* _Problems to solve_:
a - Reproduce the Perl hash discussion word for word, from "1. This array" to "and 'three' found once).".
b - In the Perl hash discussion, what reputation is shown for Sinan Ünür?

* _Document section_:
* * * * *

Suren
Suren

Reputation: 173

removing duplicate hash value and keeping a count of it in perl

Lets say

%hash = (
        key1 => 'one',
        key2 => 'two',
        key3 => 'three',
        key4 => 'two',
        key5 => 'one',
);

I want to have two arrays:

  1. This array should have unique key/value

    @array1=(key1 one key2 two key3 three)

  2. this array should have count of duplicates by value (eg here only three value are unique so 'one' is found twice and 'two' found twice again and 'three' found once).

    @array2=(2 2 1)

Upvotes: 1

Views: 11372

Answers (3)

Ankur
Ankur

Reputation:

my %hash = (
        key1 => 'one',
        key2 => 'two',
        key3 => 'three',
        key4 => 'two',
        key5 => 'one',
);

my %counts;

$counts{$_}++ foreach values %hash;

my @elements = keys %hashes;

my @frequency = values %hashes;

Upvotes: 0

Sinan Ünür
Sinan Ünür

Reputation: 118166

Ignoring the order issue ...

#!/usr/bin/perl

use strict;
use warnings;

my %hash = qw( key1 one key2 two key3 three key4 two key5 one );

my %counts;
$counts{ $_ }++ for values %hash;

my %uniq = reverse %hash;

my (@array1, @array2);

while ( my ($k, $v) = each %uniq ) {
    push @array1, $v, $k;
    push @array2, $counts{$k};
}

use Data::Dumper;
print Dumper \@array1, \@array2;


__END__

C:\Temp> t.pl
$VAR1 = [
          'key3',
          'three',
          'key5',
          'one',
          'key2',
          'two'
        ];
$VAR2 = [
          1,
          2,
          2
        ];

Upvotes: 2

DVK
DVK

Reputation: 129539

I'm not sure why you want the final answer to be in that strange form (as opposed to a hash of unique key/values and a hash of value=>count mappings, but here you go...

* * * * *

* _Data excerpts_:
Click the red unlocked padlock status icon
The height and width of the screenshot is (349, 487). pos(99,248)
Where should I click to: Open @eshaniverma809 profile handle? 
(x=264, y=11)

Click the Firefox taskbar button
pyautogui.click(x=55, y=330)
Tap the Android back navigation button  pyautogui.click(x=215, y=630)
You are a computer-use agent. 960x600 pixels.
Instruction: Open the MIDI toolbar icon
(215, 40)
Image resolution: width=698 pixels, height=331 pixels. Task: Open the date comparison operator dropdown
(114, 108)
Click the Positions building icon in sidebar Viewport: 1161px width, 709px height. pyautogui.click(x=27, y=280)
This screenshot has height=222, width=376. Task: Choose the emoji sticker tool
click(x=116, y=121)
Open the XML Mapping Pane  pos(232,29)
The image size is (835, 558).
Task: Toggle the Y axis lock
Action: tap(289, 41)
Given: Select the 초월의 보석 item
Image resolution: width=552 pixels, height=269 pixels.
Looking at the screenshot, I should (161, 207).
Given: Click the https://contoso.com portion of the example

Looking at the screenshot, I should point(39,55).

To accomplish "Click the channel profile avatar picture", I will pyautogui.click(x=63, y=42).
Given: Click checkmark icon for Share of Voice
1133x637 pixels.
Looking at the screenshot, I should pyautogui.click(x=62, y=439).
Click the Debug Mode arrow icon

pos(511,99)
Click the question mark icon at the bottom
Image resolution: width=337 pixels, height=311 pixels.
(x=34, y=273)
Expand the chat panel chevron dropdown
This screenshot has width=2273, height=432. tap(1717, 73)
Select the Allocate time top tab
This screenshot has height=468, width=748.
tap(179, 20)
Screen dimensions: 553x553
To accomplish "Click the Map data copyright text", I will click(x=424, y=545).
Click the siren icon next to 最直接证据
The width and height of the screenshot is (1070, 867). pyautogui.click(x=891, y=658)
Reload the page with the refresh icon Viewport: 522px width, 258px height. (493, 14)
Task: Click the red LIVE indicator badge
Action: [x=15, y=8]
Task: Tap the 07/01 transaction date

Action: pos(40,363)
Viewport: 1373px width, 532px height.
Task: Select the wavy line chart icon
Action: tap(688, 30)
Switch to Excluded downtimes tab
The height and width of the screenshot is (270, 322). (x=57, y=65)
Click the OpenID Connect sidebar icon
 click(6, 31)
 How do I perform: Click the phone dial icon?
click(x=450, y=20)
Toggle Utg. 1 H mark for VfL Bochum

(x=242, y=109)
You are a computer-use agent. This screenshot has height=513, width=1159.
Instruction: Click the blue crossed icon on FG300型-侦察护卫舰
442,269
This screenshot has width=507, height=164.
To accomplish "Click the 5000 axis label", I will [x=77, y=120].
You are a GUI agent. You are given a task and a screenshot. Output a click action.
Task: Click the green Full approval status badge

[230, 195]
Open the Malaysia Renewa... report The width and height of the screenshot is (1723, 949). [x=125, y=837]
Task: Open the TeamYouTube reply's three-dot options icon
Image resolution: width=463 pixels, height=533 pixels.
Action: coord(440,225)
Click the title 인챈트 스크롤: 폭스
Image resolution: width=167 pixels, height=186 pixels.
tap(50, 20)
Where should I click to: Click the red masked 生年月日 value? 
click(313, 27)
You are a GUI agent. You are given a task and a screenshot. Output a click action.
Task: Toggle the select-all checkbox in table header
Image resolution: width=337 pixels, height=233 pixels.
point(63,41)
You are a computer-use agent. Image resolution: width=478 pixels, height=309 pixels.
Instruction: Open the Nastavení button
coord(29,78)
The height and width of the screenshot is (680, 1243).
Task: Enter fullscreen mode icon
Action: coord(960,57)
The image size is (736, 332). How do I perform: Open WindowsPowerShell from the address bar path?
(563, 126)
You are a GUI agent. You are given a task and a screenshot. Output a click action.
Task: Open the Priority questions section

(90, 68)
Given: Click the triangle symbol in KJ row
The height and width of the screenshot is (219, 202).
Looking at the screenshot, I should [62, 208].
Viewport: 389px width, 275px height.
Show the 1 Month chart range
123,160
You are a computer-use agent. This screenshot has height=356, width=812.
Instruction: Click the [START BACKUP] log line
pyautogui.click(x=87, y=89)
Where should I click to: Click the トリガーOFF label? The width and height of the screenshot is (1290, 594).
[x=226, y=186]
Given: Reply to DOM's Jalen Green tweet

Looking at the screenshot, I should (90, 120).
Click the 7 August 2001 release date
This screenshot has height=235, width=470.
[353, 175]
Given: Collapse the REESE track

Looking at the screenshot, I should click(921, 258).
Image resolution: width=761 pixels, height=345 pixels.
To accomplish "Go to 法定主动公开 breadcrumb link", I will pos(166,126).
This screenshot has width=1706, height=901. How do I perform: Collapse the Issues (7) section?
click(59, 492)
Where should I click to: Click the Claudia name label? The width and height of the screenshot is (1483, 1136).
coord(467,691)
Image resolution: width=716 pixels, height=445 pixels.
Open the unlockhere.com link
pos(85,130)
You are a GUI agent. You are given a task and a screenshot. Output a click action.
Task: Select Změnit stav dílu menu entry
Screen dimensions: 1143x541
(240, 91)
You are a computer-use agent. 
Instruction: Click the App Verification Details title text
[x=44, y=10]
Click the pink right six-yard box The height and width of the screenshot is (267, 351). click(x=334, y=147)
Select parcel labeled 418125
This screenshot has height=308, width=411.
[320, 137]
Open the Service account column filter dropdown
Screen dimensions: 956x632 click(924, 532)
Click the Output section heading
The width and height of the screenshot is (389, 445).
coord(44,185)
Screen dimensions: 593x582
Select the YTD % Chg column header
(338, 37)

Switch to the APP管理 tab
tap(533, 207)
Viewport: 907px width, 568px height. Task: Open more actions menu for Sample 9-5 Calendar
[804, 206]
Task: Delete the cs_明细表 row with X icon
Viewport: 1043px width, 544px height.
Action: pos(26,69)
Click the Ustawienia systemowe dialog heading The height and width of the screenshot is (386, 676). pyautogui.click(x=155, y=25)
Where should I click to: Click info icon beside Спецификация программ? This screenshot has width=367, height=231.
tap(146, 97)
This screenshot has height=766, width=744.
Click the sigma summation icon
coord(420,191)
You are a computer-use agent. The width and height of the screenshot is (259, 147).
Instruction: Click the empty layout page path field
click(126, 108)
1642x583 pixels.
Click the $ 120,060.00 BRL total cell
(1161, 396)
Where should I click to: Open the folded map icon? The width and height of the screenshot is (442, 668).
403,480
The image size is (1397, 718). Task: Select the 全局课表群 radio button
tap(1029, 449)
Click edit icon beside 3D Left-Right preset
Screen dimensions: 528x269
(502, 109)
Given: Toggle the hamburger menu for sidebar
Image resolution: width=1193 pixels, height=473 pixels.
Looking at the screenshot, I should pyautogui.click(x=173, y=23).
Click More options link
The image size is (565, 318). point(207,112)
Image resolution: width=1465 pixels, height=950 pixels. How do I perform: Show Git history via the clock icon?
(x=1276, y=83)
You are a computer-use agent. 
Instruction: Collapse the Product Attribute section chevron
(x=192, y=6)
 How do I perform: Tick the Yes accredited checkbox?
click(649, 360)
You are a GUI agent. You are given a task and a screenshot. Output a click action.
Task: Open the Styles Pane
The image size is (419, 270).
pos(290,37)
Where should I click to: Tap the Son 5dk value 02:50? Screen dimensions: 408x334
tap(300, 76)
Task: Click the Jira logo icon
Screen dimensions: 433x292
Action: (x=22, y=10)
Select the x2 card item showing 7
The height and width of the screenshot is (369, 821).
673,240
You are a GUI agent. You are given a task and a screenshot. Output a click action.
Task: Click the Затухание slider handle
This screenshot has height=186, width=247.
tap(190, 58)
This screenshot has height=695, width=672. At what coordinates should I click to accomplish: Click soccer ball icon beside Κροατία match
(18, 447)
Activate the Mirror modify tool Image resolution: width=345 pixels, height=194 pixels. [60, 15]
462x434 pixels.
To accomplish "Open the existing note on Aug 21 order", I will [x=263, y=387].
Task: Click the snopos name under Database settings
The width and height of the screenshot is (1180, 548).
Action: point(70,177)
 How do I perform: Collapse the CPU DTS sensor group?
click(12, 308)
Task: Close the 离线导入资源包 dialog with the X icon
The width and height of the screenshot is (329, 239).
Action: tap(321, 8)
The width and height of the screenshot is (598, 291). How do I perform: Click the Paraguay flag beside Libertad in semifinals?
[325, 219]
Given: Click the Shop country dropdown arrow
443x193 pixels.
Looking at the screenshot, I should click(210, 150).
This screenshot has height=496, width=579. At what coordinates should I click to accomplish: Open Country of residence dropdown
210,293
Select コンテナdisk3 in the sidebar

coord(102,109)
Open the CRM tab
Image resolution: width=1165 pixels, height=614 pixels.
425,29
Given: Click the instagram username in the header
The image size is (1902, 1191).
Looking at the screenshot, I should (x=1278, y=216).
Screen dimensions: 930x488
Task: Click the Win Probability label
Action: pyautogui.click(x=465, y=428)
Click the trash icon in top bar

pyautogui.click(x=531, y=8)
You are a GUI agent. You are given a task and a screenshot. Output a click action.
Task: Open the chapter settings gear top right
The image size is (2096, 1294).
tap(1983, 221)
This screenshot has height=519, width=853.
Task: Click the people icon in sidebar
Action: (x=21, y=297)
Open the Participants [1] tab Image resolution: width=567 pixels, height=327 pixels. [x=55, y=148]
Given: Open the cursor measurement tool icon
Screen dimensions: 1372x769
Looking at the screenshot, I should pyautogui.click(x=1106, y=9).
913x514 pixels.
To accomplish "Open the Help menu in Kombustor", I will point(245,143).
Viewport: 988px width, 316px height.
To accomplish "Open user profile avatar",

* * * * *

* _Responses by task_:
a -
1. This array should have unique key/value

    @array1=(key1 one key2 two key3 three)

  2. this array should have count of duplicates by value (eg here only three value are unique so 'one' is found twice and 'two' found twice again and 'three' found once).

b - 118166